Como a maioria possui memória curta, muitos não se recordam, mas Fernando Henrique Cardoso, José Serra, Geraldo Alckmin, João Dória, Enéas Carneiro (esse o único que de fato possuía algumas características fascistas consistentes) e dezenas de outros políticos brasileiros já foram acusados de fascistas. Muitos acusadores já foram, também, gravemente acusados de fascistas. Lula e Ciro Gomes seriam exemplos. O exemplo mais recente seria o presidente Jair Bolsonaro.

Isso ocorre por uma razão simples: a derrota do Eixo na Segunda Guerra Mundial permitiu às potências vitoriosas não só estabelecer uma nova ordem geopolítica global, em Ialta, mas também construir a sua própria narrativa histórica, e impor a sua própria agenda de valores. Nesse esquema, ao fascismo foi atribuído o papel de “Mal Absoluto”. Como explicado por Carl Schmitt em “O Conceito do Político”, o liberalismo destruiu o modo tradicional de fazer guerra, no qual a inimizade se expressa pelo embate aberto entre combatentes legítimos que se reconhecem mutuamente, inaugurando “guerras morais”, em que todo conflito é sempre um embate entre o Bem e o Mal.

· · ·

Seu objetivo: Continue o texto sobre as acusações de fascismo na política brasileira, começando logo após a última frase apresentada.

Material fornecido:
· · ·

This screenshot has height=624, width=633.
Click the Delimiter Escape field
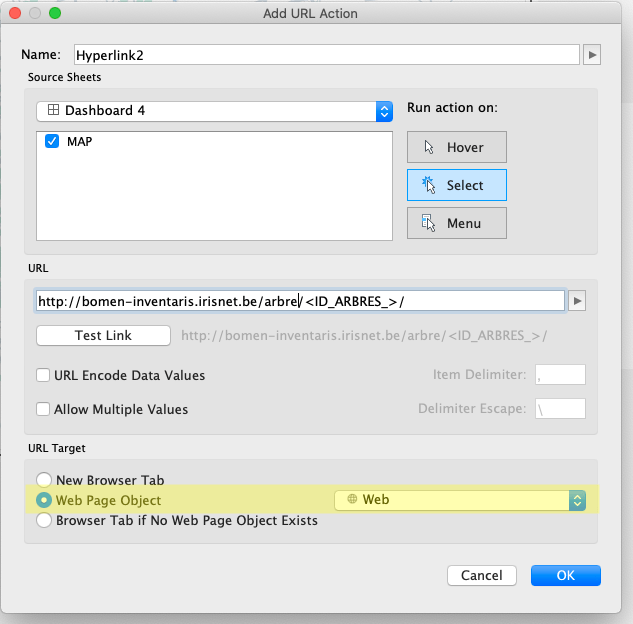point(560,409)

· · ·

Resposta do exercício:
Para o liberalismo, só “combater o Mal” legitima a guerra, então o inimigo deve ser invariavelmente apontado como o Mal Absoluto, a encarnação do Diabo, sendo então desumanizado e podendo ser completamente exterminado, pela desculpa de que “ele também faria isso”.

O estabelecimento do “fascismo” como o Mal Absoluto para a ordem pós-guerra fez com que, em vez do termo significar uma teoria política específica, histórica, autônoma e contextual, com uma série de elementos bastante específicos, ou as ideologias ligadas a essa teoria, também situadas no espaço e no tempo, esse termo passasse a ser apenas um artifício através do qual o adversário político é desumanizado, para garantir aos próprios escravos os seus “2 Minutos de Ódio”, no estilo orwelliano, e autorizar guerras de extermínio.

No âmbito internacional, figuras como Salvador Allende, Slobodan Milosevic, Saddam Hussein, Muammar Gaddafi, apenas para citar alguns, foram acusados publicamente pela mídia e pelas autoridades públicas americanas de “fascistas” meses antes de serem derrubadas. A acusação de “fascismo”, expulsando-os da “humanidade”, tornou as execuções bárbaras desses legítimos líderes políticos “moralmente justificável”. Como o mundo cansou de ver, Hillary Clinton deu pulos de alegria diante da notícia da lenta tortura e execução de Muammar Gaddafi.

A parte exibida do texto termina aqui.